GIVEN INSTRUCTION:
Print the stretch of lines from the one containing "The image size" through the one containing "pos(288,255)", without any change. Leave the pictures out of your answer.

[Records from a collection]
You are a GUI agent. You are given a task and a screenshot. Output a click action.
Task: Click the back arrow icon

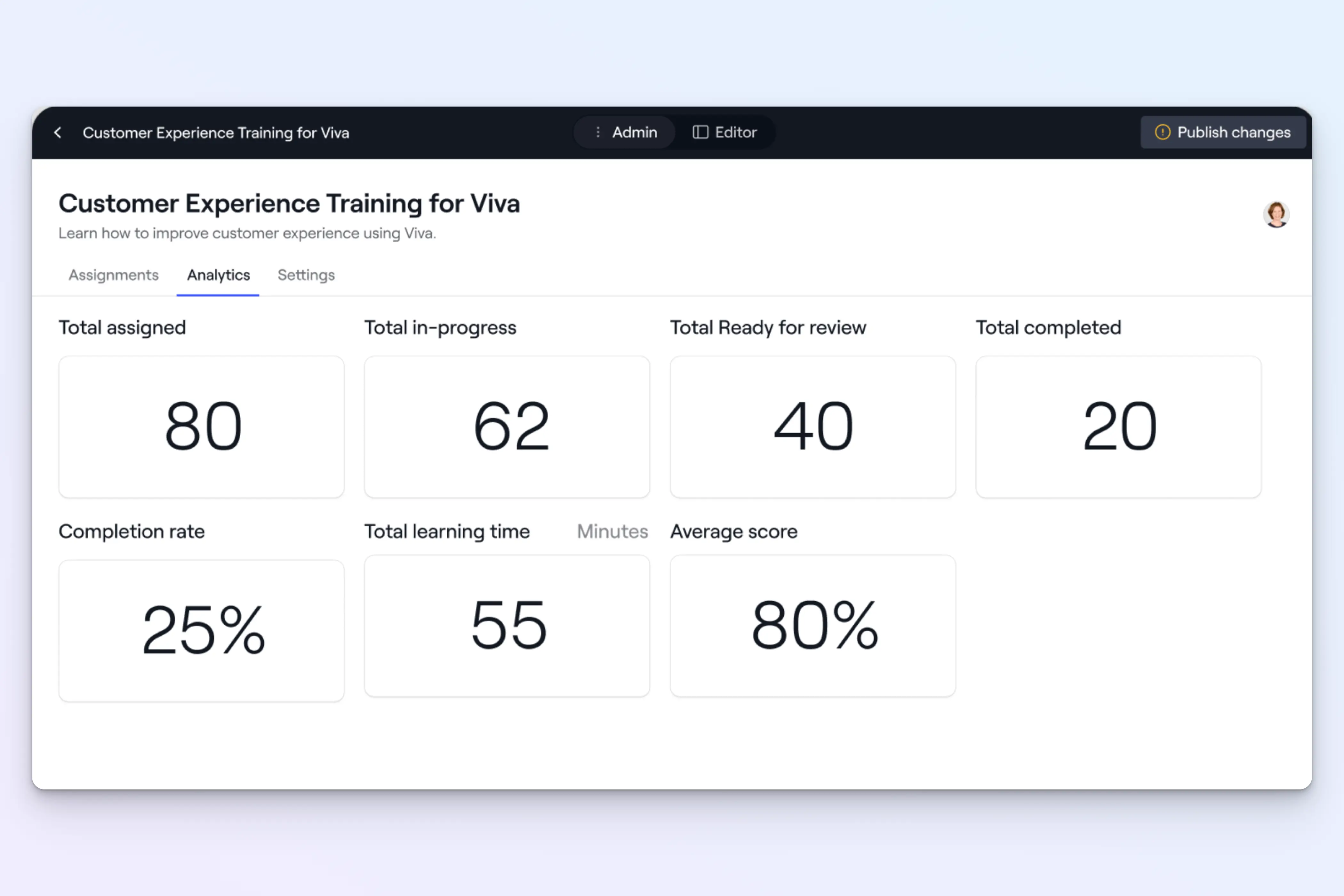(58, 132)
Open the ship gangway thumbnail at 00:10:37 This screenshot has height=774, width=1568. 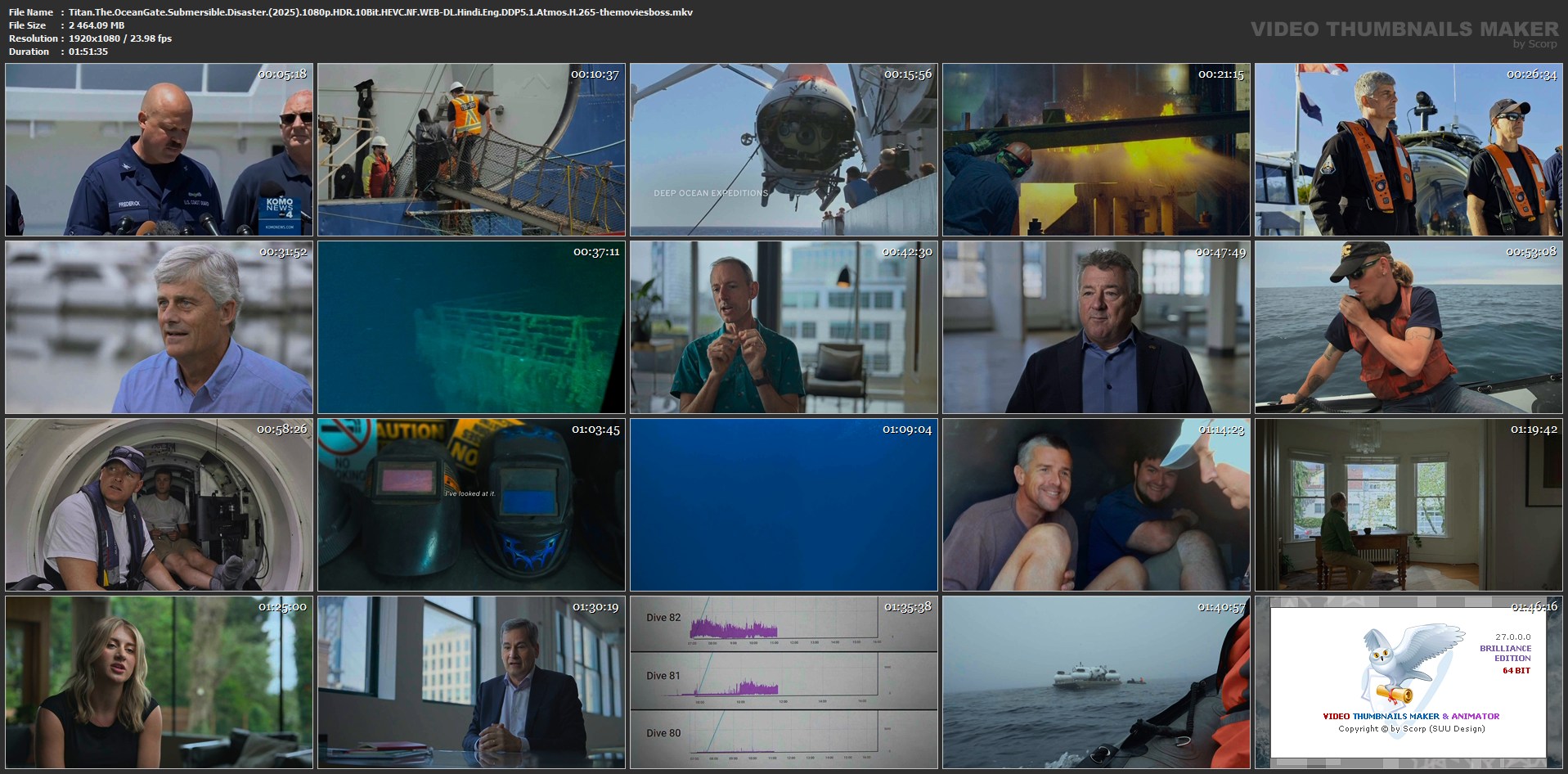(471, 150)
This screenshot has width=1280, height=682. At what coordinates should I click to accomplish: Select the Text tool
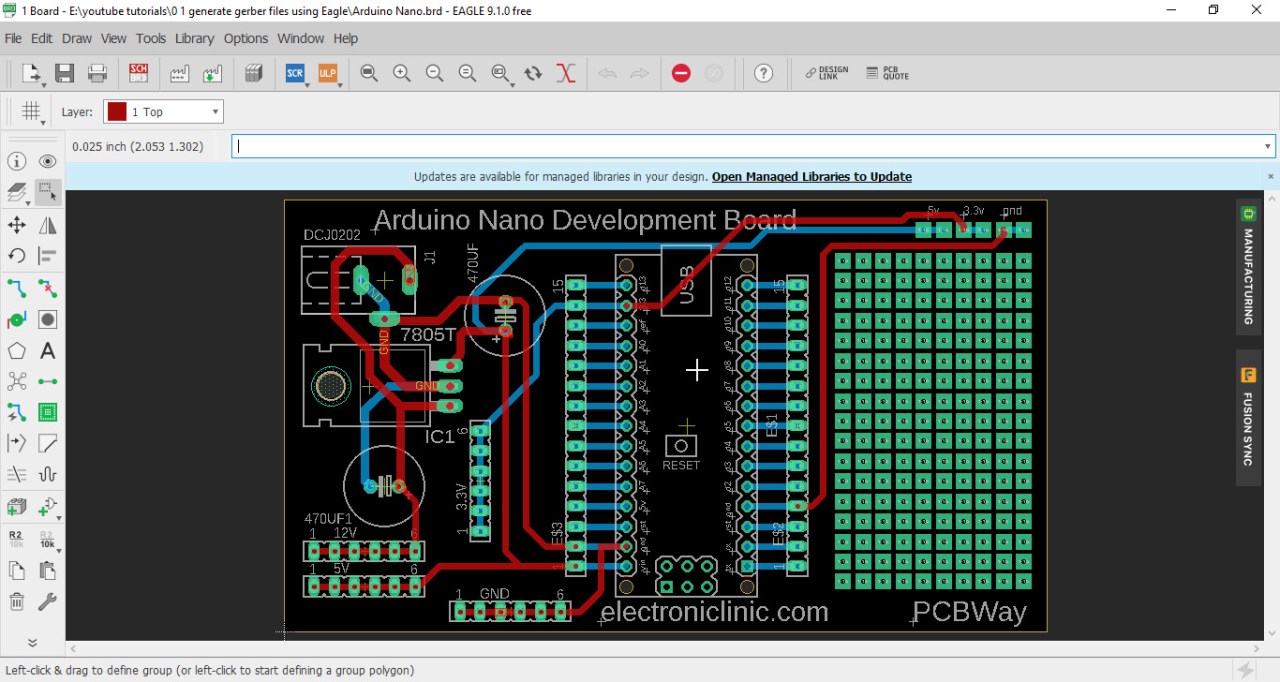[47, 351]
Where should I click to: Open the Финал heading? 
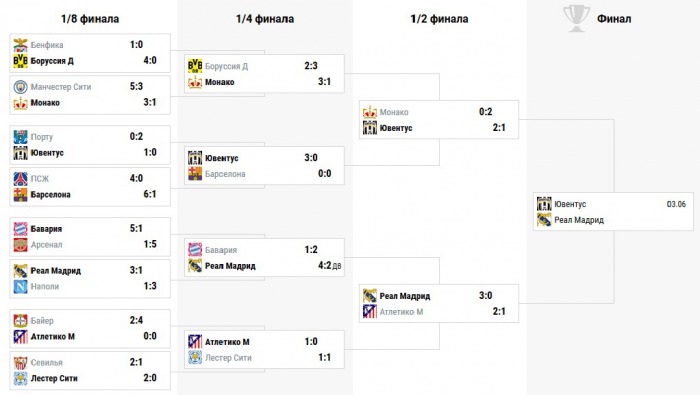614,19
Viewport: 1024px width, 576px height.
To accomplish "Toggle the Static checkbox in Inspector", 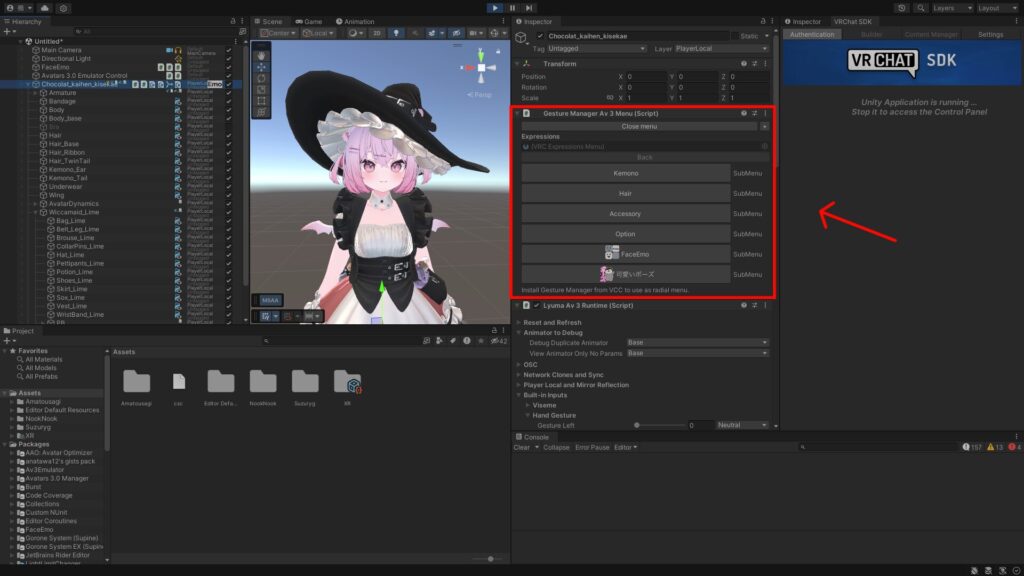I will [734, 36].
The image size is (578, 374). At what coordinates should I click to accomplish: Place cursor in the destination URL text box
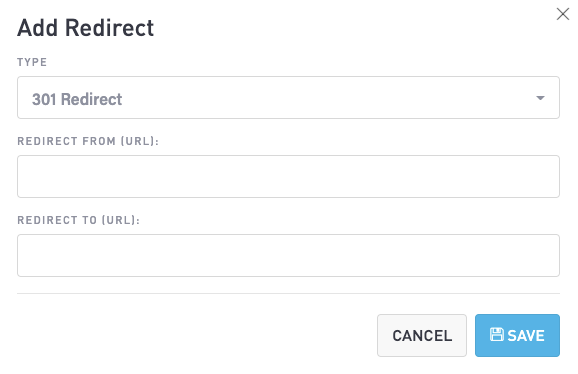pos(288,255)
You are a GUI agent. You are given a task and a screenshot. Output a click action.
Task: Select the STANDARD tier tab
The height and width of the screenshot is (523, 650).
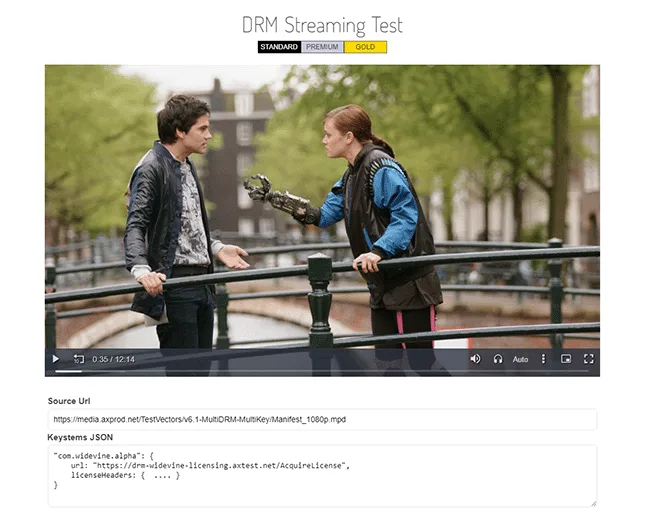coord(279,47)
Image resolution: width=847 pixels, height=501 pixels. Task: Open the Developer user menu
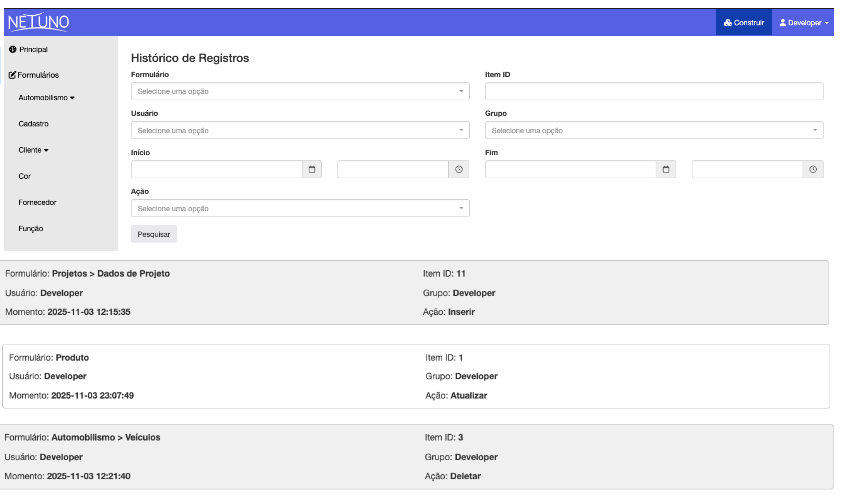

COMPLETED EXERCISE:
The image size is (578, 374). At what coordinates should I click to accomplish: Place cursor in the destination URL text box
pos(288,255)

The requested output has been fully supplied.